Un résistant devenu penseur du siècle
Né en 1921, Edgar Morin avait d’abord traversé l’histoire par l’engagement. Ancien résistant pendant la Seconde Guerre mondiale, il avait ensuite construit un parcours singulier, à la croisée de la sociologie, de la philosophie et de la réflexion politique. Son nom reste attaché à la « pensée complexe », une manière de comprendre le monde en reliant les disciplines et les expériences humaines.

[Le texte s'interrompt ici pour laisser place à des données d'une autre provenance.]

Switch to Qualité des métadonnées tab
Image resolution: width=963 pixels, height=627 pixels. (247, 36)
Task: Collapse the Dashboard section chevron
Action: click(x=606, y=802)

Une oeuvre restée vivante jusqu’au bout
Au fil des décennies, Edgar Morin s’est imposé comme une voix écoutée sur les grands enjeux contemporains, de l’écologie à la mondialisation, en passant par la démocratie et la condition humaine. Plusieurs médias rappellent qu’il est resté intellectuellement actif jusqu’à la fin de sa vie, fidèle à une parole libre et transdisciplinaire.
Un héritage durable
Sa disparition suscite de nombreuses réactions en France et à l’étranger. Au-delà de l’émotion, elle ravive l’intérêt pour une oeuvre qui invitait à penser la complexité du réel, dans une époque souvent tentée par les simplifications.